Com o advento do pluripartidarismo tivemos duas aulas de democracia em 1994 e 1998, quando duas vitórias eleitorais brindaram o PSDB (social-democrata?) na pessoa do príncipe dos sociólogos, Fernando Henrique Cardoso, intelectual que resistira brilhantemente ao autoritarismo, aqui na Pátria e no exílio.

Na quarta aula de democracia em 2002, os brasileiros e brasileiras, já com maior experiência eleitoral e, a meu ver, sabedoria política, elegeram o PT (socialista?), na pessoa de Luiz Inácio Lula da Silva, que emergiu das greves dos anos 70 e das lutas populares e sindicais “como um líder nordestino, forjado metalúrgico no ABC, verdadeiro sol, que iria iluminar o Brasil inteiro”, – na palavra do querido mestre, jornalista Dídimo Paiva, então presidente do nosso sindicato (SJPMG) em Minas. Como FHC, Lula foi reeleito em 2006, adquirindo altos índices de popularidade e renome no exterior.

Em 2006 entramos na era dos “postes”. As aulas democráticas neste ano e em 2010, elegeu a 1ª presidente mulher, pela força política do lulopetismo, a ex-guerrilheira e economista, ex-pedetista gaúcha, nascida em Minas, Dilma Rousseff.

Chegamos assim a 2018, calejados pelas experiências da luta política do convívio com a classe política e seus partidos, mas orgulhosos de sermos um povo capaz de superar uma ditadura e construir, ainda que a duras penas, a sua democracia que um dia poderá até ser “popular”. Essas vitórias eleitorais foram vivenciadas nas corridas às urnas, faça sol ou faça chuva, na natureza ou na política!

Fechadas as urnas, concluídas as eleições, a luta continua, no cotidiano da vida do povo – com tarefas, posturas e deveres políticos a serem cumpridos pelo futuro governo e pela oposição – dentro do mais alto patriotismo e de relações civilizadas que nos levem a um “Reino dos Homens”, sim, aqui na terra e não nos céus.

Compartilho da visão do professor filósofo aposentado da USP José Arthur Giannotti (88) e do amigo médico e militante ambientalista Dr Apolo Heringer Lisboa nas Redes Sociais – sobre estas eleições de 2018. Sábias observações e verdadeiras.

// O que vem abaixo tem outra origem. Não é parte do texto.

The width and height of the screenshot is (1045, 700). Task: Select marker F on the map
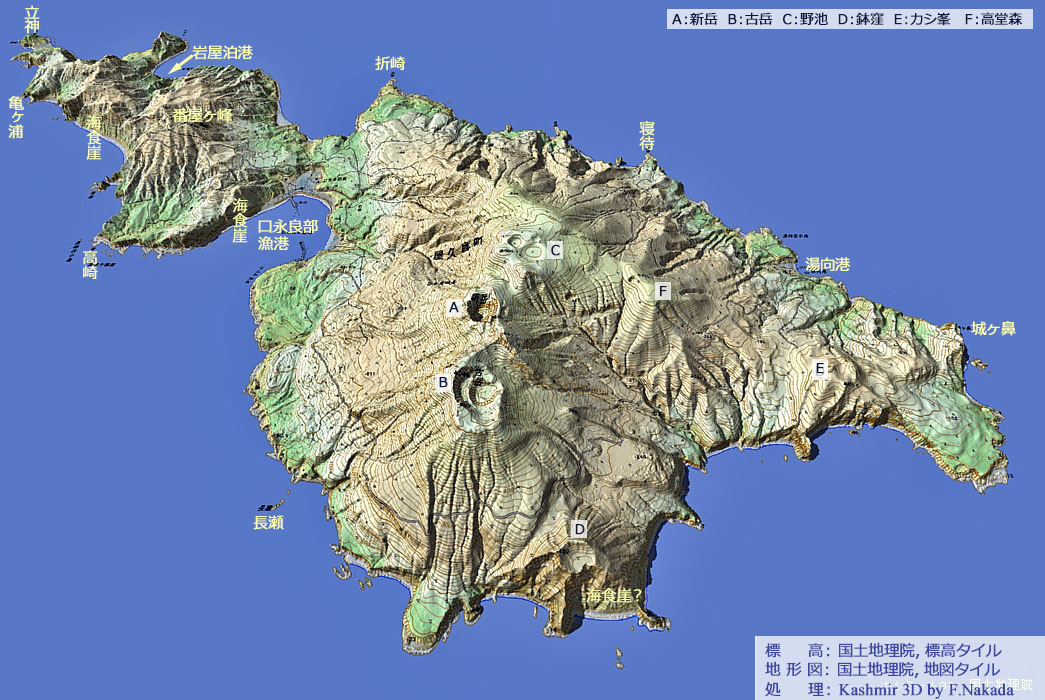(x=662, y=291)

Dois fenômenos marcam o atual momento político: a explosão e o apoio popular a Jair Bolsonaro, espontâneo e pouco organizado, sem a retaguarda de velhas siglas como PSDB, PT e MDB. O segundo, a grande e crescente rejeição do PT.

Gratificante foi ouvir o presidente eleito  fazer referências à Constituição, à democracia, à liberdade. Sinal que as “forças ocultas” do conservadorismo, que por acaso estejam à sua volta, não prevalecerão no exercício do poder. Tendendo a serem flexibilizadas. Resta saber se a oposição ouvirá o aviso que lhe veio das urnas – as mesmas que anteriormente a levou ao governo. Mas sem autocrítica e reconhecimentos de seus erros passados, não terá ouvidos para a voz das urnas. Pena que tanto Jair Bolsonaro quanto Fernando Haddad após os resultados falaram apenas a seus militantes mais que ao “povo brasileiro”- expressão tão cara a Darcy Ribeiro, de feliz memória.